There are not addicts – Only Missunderstanding
The most profound shift in this field is realising that the problem is not in the chair opposite you. It is in your own seat.
We have built an entire profession on the lie of ‘The Addict.’
A broken person, a pathological entity. A diagnosis that requires a complex protocol only an Expert can deliver.
But the client is not an addict, they are simply a human being whose nervous system is screaming for safety.
The true crisis is that the person trying to help them is often running a faster, quieter race.
The professional is trapped in their own addiction, the addiction to fixing, certainty, and external validation.
You look at the person across from you and see ‘addiction,’ and your own nervous system says… Perfect.
I have a purpose, I have a protocol, i have a way to avoid looking at my own chaotic interior.
Your entire therapeutic framework becomes a sophisticated method of escaping yourself.
The Jargon – A way to create intellectual distance from the raw, terrifying human pain.
The Protocol – A way to maintain control over a situation you subconsciously feel powerless to manage.
The Success – A way to validate your worth so you don’t have to face your own hidden unworthiness.

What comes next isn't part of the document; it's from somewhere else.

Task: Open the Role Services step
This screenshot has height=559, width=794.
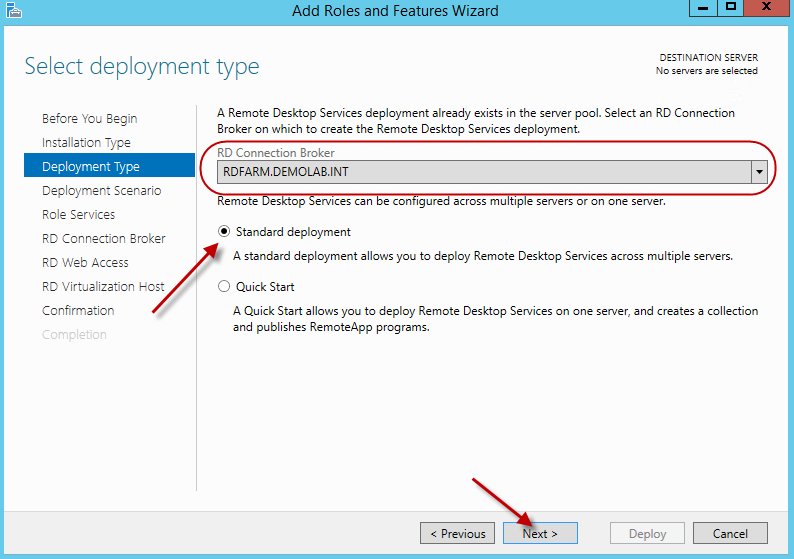Action: [78, 215]
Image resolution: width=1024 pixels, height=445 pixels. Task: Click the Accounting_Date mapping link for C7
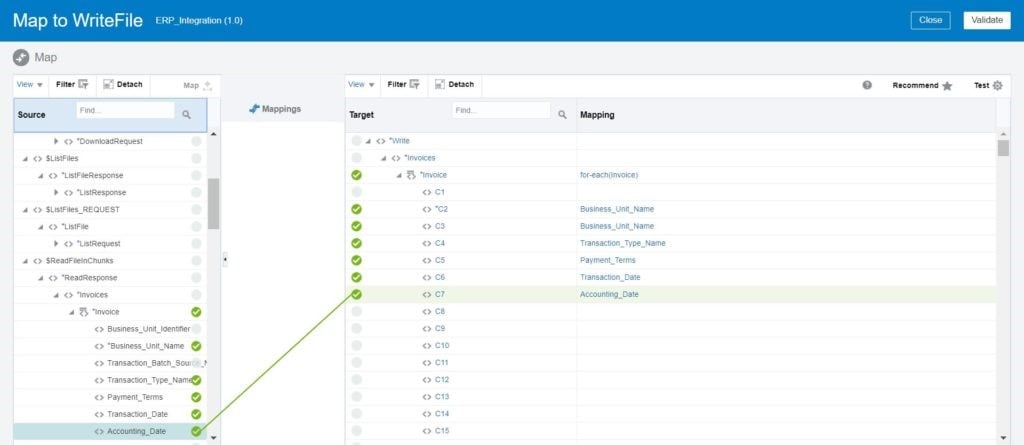pyautogui.click(x=608, y=294)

When you successfully label and contain the ‘addict,’ you have successfully contained and escaped your own fear.
The only solution is within yourself as you cannot guide someone to wholeness if you are professionally reliant on their brokenness.
The moment you stop treating the ‘addict’ and simply allow the terrified human being to be present, two things happen…

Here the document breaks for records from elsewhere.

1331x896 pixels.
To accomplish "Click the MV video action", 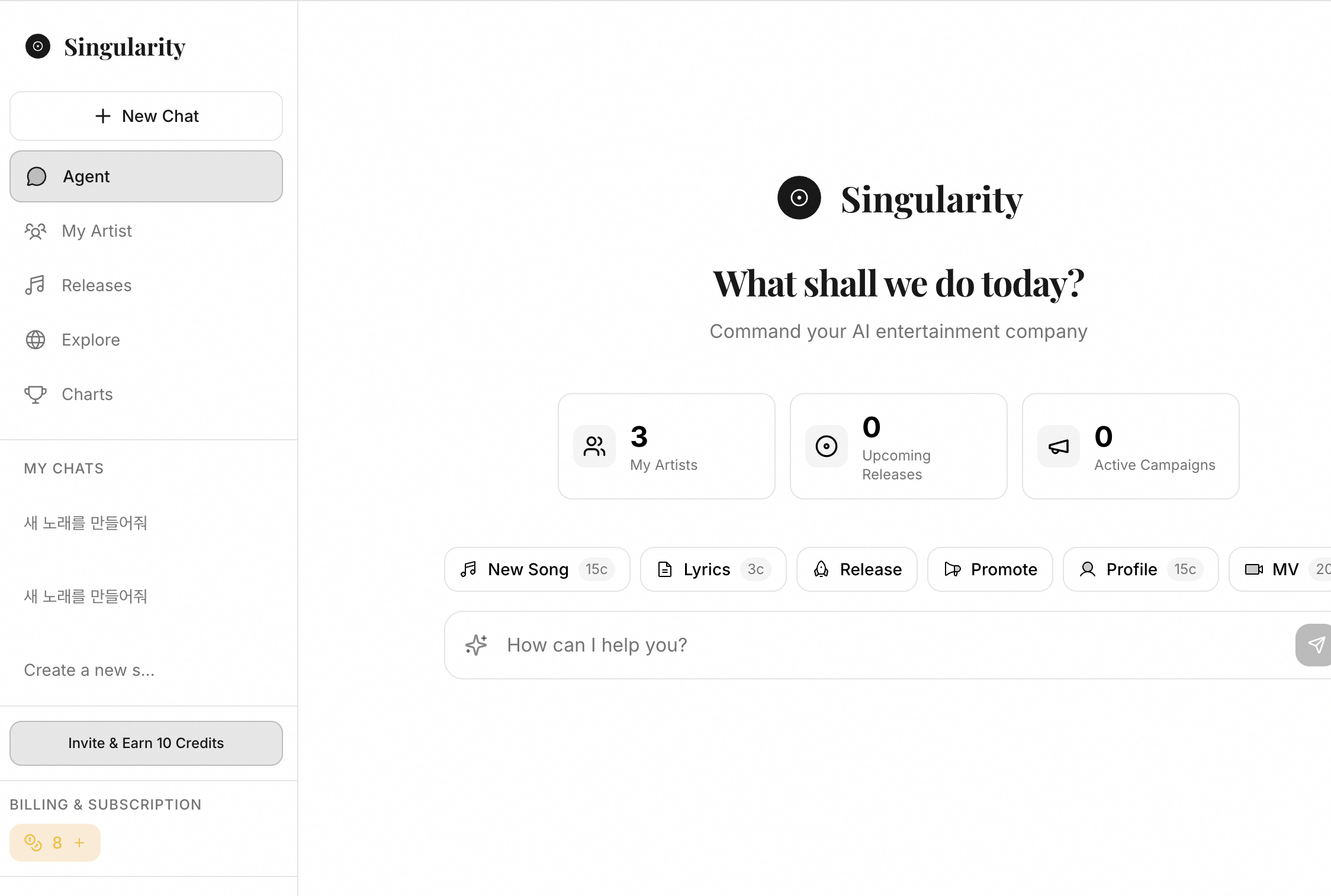I will click(1282, 569).

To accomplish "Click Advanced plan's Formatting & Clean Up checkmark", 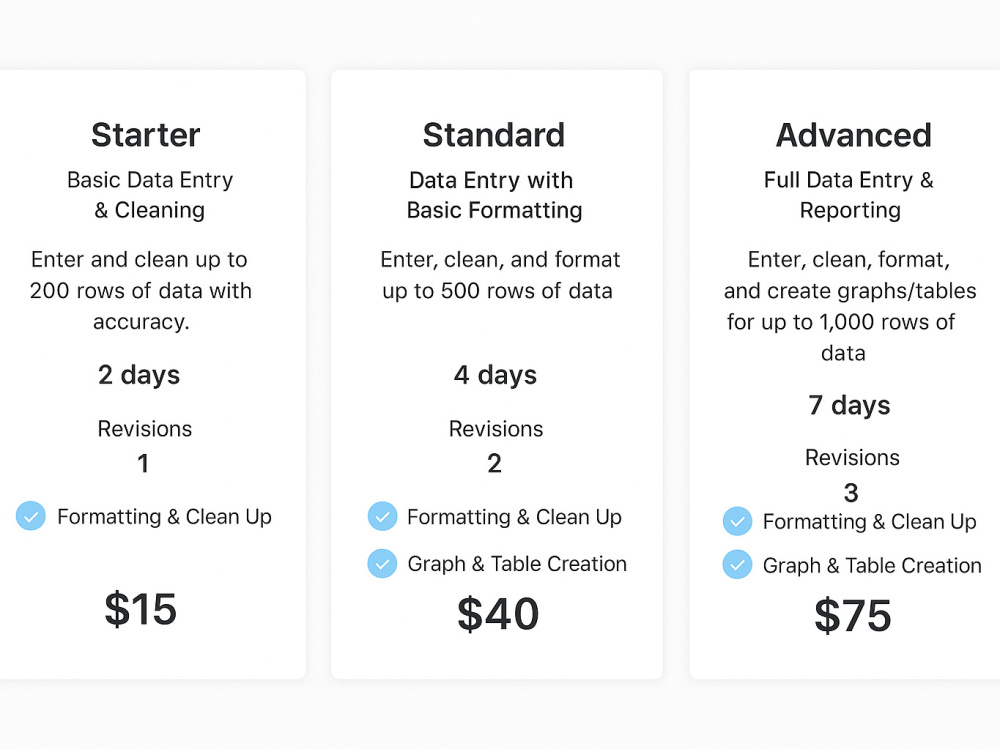I will click(737, 521).
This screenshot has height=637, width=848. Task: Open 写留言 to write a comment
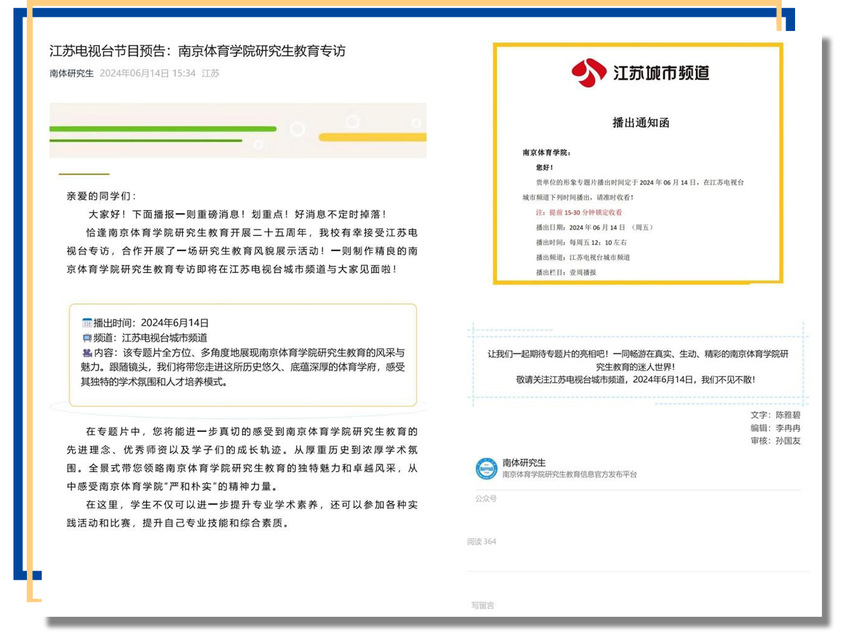click(x=483, y=605)
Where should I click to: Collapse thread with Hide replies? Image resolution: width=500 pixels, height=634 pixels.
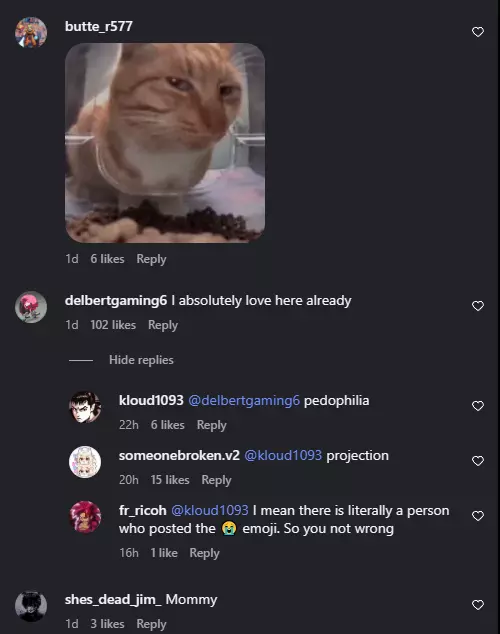click(x=141, y=360)

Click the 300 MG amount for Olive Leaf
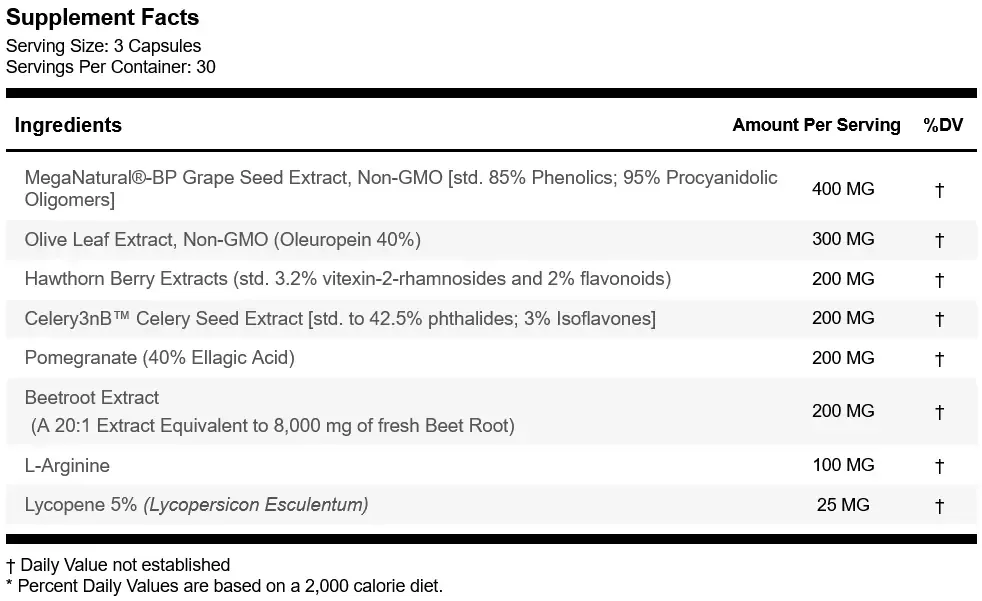tap(843, 239)
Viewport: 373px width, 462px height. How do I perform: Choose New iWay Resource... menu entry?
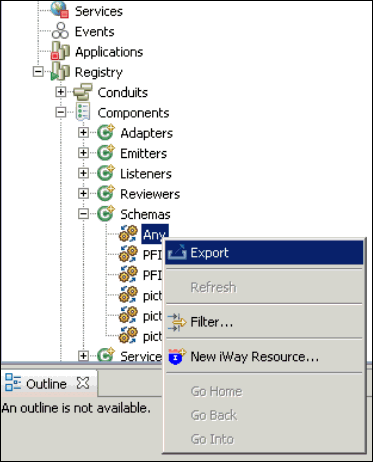[264, 357]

The client’s mask drops, they sense the end of the transaction.
The practitioner’s mask must drop: You are forced to meet them as just another human being – no protocol, no title, no answers.
The work is not about correcting their pathology. The work is a within – unlearning the professional habit of escape and returning to the terrifying, simple truth of your own presence.
You cannot heal what you refuse to feel in yourself.
What is the one concept you use most often in a session to avoid feeling your own vulnerability?